(begin)

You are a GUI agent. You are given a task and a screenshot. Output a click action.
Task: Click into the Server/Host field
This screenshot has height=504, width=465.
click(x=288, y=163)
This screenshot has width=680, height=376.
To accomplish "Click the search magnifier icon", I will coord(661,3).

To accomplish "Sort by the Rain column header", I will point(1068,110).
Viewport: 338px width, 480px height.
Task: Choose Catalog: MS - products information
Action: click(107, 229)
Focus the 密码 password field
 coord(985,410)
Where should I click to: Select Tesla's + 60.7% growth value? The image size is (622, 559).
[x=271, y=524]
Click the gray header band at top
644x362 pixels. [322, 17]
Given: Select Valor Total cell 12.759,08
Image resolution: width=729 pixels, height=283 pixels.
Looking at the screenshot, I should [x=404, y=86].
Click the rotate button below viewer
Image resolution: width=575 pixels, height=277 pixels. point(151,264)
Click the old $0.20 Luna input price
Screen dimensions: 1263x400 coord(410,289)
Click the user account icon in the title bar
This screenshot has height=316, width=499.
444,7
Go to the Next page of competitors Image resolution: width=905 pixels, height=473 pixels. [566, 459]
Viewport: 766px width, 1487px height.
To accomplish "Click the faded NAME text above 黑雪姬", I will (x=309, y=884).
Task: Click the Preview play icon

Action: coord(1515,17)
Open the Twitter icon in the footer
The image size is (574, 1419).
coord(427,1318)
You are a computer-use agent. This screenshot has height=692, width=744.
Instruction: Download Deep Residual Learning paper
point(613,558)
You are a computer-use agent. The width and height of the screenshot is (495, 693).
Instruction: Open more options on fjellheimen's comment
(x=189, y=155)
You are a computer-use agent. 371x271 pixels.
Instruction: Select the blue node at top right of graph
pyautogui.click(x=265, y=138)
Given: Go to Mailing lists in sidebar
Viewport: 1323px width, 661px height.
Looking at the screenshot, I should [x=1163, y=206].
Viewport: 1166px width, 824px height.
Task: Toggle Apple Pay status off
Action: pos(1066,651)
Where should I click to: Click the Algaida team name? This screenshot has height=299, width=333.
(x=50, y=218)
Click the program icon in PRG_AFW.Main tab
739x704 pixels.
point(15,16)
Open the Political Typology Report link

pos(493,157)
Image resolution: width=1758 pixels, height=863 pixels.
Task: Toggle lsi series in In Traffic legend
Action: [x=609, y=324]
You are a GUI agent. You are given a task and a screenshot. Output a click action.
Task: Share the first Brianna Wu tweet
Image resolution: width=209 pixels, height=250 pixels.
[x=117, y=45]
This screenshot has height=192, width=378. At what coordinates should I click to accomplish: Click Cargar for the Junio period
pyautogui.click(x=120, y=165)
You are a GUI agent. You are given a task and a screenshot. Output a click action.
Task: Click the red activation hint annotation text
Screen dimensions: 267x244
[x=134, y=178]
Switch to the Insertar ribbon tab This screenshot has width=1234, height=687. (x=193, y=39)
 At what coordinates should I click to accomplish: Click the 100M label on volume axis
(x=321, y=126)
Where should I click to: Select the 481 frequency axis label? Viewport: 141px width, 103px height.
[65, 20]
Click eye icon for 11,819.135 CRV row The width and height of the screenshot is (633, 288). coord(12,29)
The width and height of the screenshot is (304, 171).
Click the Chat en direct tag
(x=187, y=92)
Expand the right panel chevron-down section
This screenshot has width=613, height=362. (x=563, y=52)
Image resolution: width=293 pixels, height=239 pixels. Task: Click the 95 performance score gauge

(end)

» **WHAT THIS TASK INVOLVES**
Write out the records exactly as they appear, starting with the line that contains "Given: Go to Mailing lists in sidebar" and continuing through the end of the records.

» **SOLUTION TO THE EXERCISE**
Given: Go to Mailing lists in sidebar
Viewport: 1323px width, 661px height.
Looking at the screenshot, I should [x=1163, y=206].
Viewport: 1166px width, 824px height.
Task: Toggle Apple Pay status off
Action: pos(1066,651)
Where should I click to: Click the Algaida team name? This screenshot has height=299, width=333.
(x=50, y=218)
Click the program icon in PRG_AFW.Main tab
739x704 pixels.
point(15,16)
Open the Political Typology Report link

pos(493,157)
Image resolution: width=1758 pixels, height=863 pixels.
Task: Toggle lsi series in In Traffic legend
Action: [x=609, y=324]
You are a GUI agent. You are given a task and a screenshot. Output a click action.
Task: Share the first Brianna Wu tweet
Image resolution: width=209 pixels, height=250 pixels.
[x=117, y=45]
This screenshot has height=192, width=378. At what coordinates should I click to accomplish: Click Cargar for the Junio period
pyautogui.click(x=120, y=165)
You are a GUI agent. You are given a task and a screenshot. Output a click action.
Task: Click the red activation hint annotation text
Screen dimensions: 267x244
[x=134, y=178]
Switch to the Insertar ribbon tab This screenshot has width=1234, height=687. (x=193, y=39)
 At what coordinates should I click to accomplish: Click the 100M label on volume axis
(x=321, y=126)
Where should I click to: Select the 481 frequency axis label? Viewport: 141px width, 103px height.
[65, 20]
Click eye icon for 11,819.135 CRV row The width and height of the screenshot is (633, 288). coord(12,29)
The width and height of the screenshot is (304, 171).
Click the Chat en direct tag
(x=187, y=92)
Expand the right panel chevron-down section
This screenshot has width=613, height=362. (x=563, y=52)
Image resolution: width=293 pixels, height=239 pixels. Task: Click the 95 performance score gauge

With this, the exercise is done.